An external package was required in order to manage pathfinding, and this is the method for using it. After a certain amount of time has passed, the AI would re-route to make the players current position its destination.

After checking if it can re-route, it then checks its own position vs the waypoint it is aiming for, and either continues towards that waypoint or changes to the next waypoint.

Finally, it uses the current waypoint target and its current position to determine direction and applies it to the RigidBody's velocity.

                                void Start()
{
    ...

    List<int> playNo = new List<int>();

    // randomise player numbers
    for (int h = 0; h < 4; h++)
    {
        int num;
        // loop random range until a number that isn't currently in list is reached
        do
        {
            num = Random.Range(1, 5);
        } while (playNo.Contains(num));
        playNo.Add(num);
    }
    // assign player numbers to non-destroying object to carry into main game
    playNum.playNum = playNo;

    // assign correct colours and text for each player
    for (int h = 0; h < players.Length; h++)
    {
        PlayerMovement pm = players[h].GetComponent<PlayerMovement>();
        Color tutCollColor;

        pm.playerNumber = playNo[h];

        tutCollColor = playerColors[playNo[h]];

        switch (h)
        {
            case 0:
                player1Text.color = tutCollColor;
                player1ReadyText.text = "Player " + playNo[h] + " Is Not Ready";
                break;
            case 1:
                player2Text.color = tutCollColor;
                player2ReadyText.text = "Player " + playNo[h] + " Is Not Ready";
                break;
            case 2:
                player3Text.color = tutCollColor;
                player3ReadyText.text = "Player " + playNo[h] + " Is Not Ready";
                break;
            case 3:
                player4Text.color = tutCollColor;
                player4ReadyText.text = "Player " + playNo[h] + " Is Not Ready";
                break;
        }

        tutCollColor.a = 0.1960784f;

        //Makes sure the sprite is enabled
        players[h].GetComponent<SpriteRenderer>().enabled = true;
        tutColliders[h].GetComponent<SpriteRenderer>().color = tutCollColor;
        players[h].GetComponent<PlayerMovement>().CorrectSpriteColours();
    }
}
                            

Excerpt from TutorialScene.cs

Despite having never done AI before, this was actually the hardest thing I did. I did this once I had finished working on the enemy AI and after we had recieved feedback that some randomisation would be nice.

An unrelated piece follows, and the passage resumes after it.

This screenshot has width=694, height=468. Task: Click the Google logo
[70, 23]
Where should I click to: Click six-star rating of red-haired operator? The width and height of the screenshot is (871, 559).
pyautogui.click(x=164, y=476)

The goal was to change the experience with each playthrough, since players wouldn't naturally change controllers etc. It also added a extra small layer of difficulty since players didn't always rotate the same way in each playthrough.

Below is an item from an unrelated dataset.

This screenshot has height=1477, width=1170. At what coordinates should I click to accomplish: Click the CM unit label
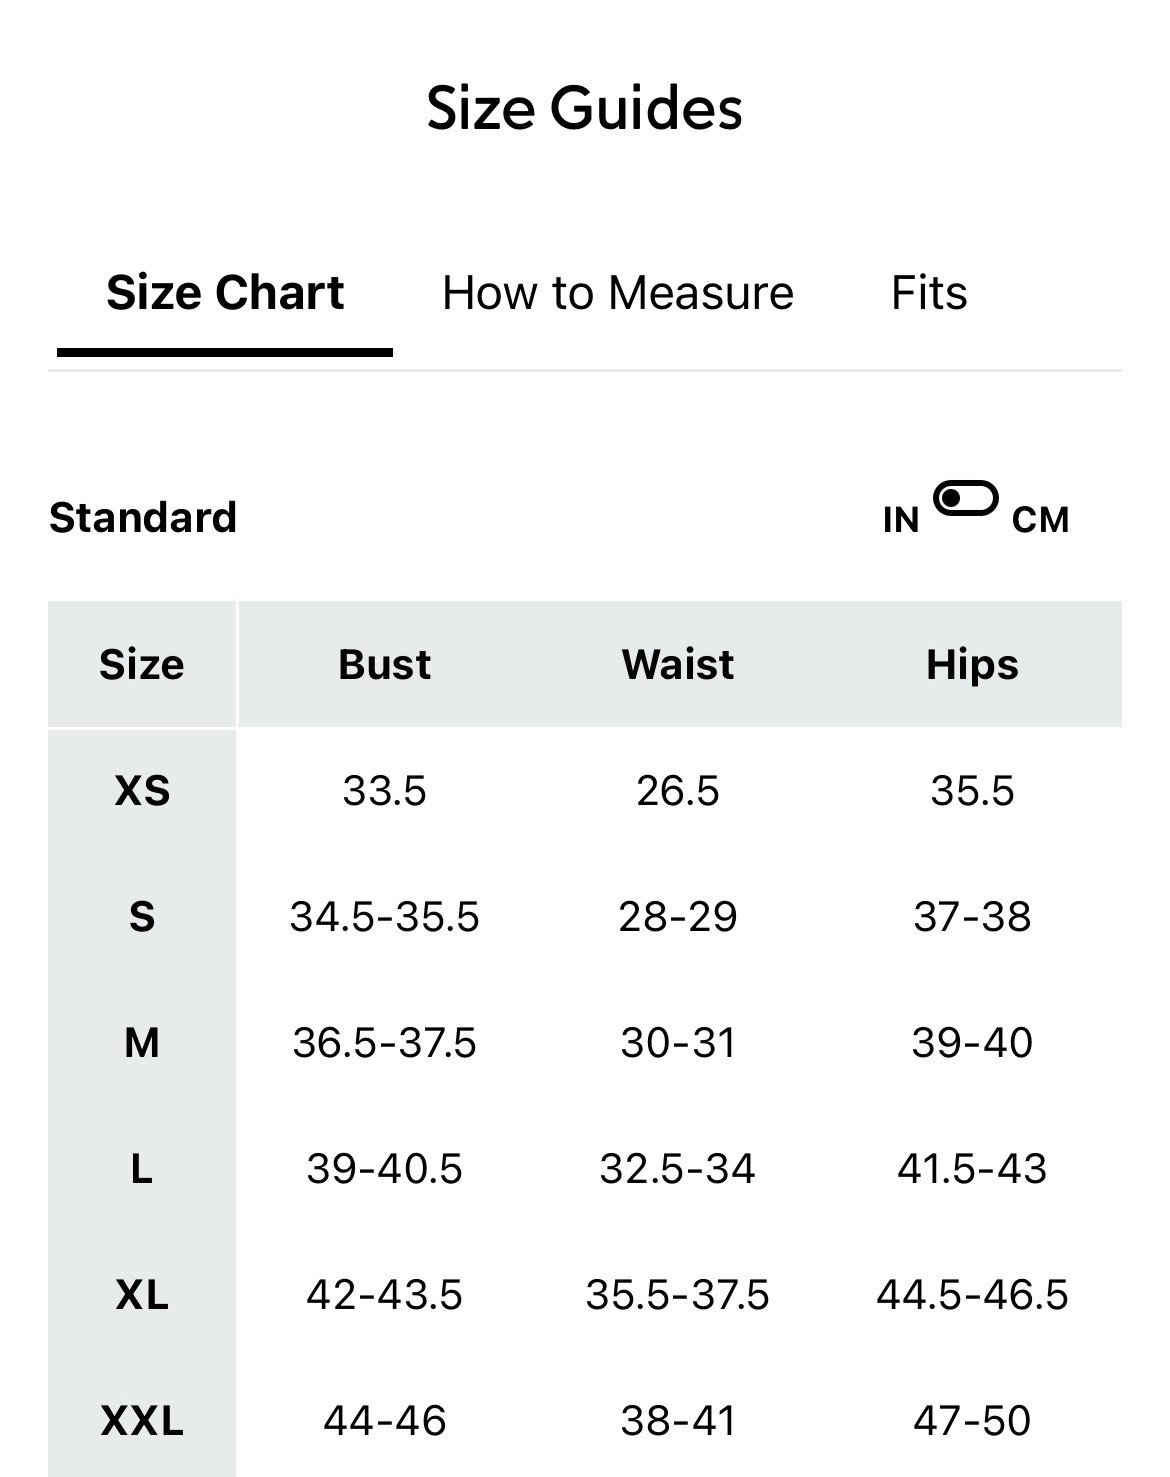tap(1040, 519)
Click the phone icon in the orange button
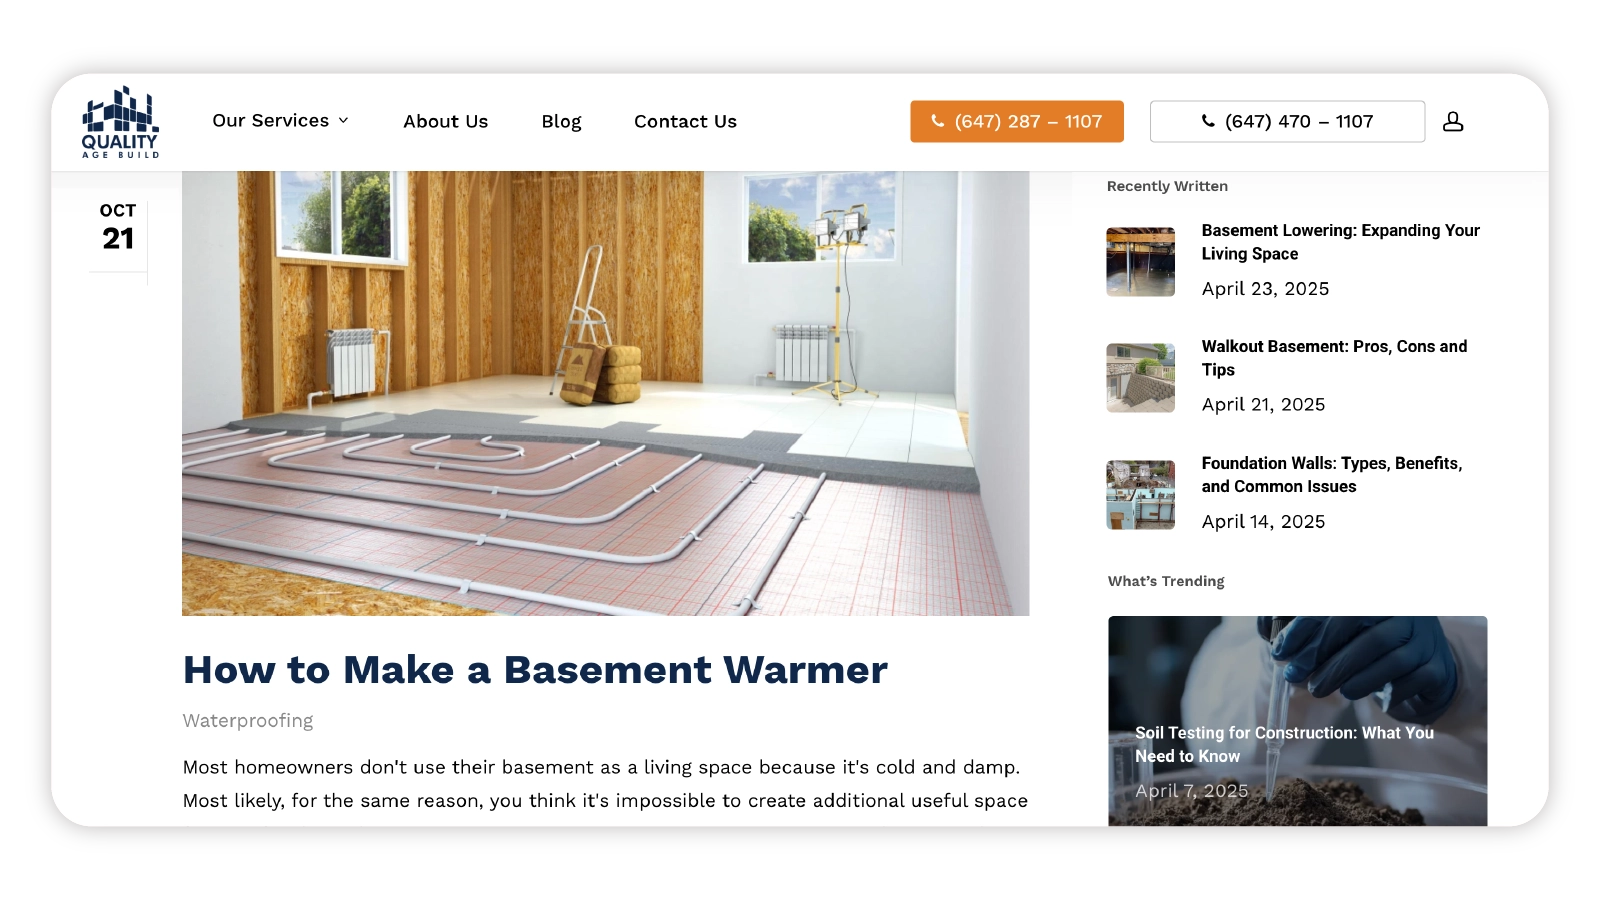 [937, 121]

This snippet highlights the process of randomising the numbers and assigning them to the players. It also manages the colours and text so it all displayed correctly.

The difficult part was sending the numbers over to the main game (since this all occurrs in the tutorial) and then ensuring the colours cycled correctly, since the first implementation of the cycle simply cycled in numerical order

                                void Update()
{
    ...

    // Squirm
    if (burning)
    {
        rigid.velocity = Random.insideUnitCircle.normalized * burningScatterSpeed;
    }
    // Pause
    else if (Random.value < pauseChance && stopCooldown <= 0 && speed == normalSpeed)
    {
        StartCoroutine(RandomStop(Random.Range(pauseMinTime, pauseMaxTime)));
    }
    // Pounce
    else if (!pouncing && pouCool <= 0 && Random.value < pounceChance && Vector2.Distance(transform.position, player.position) < distance && speed == normalSpeed)
    {
        StartCoroutine(Pounce(Random.Range(minPounceSpeed, maxPounceSpeed), Random.Range(pauseMinTime, pauseMaxTime)));
    }
    // Regular movement
    else if (Vector2.Distance(transform.position, player.position) > 0.5 && GetComponent<Rigidbody2D>().velocity.magnitude < speed)
    {
        Move(speed);
    }

    ...
}
                            

Excerpt from Zorbling.cs

A small example of how the Zorblings (little bug enemies) did their thing.

It'd first make sure it wasn't burning before anything else happens, then it uses randomisation to determine whether it should pause briefly, pounce towards the player, or just move regularly.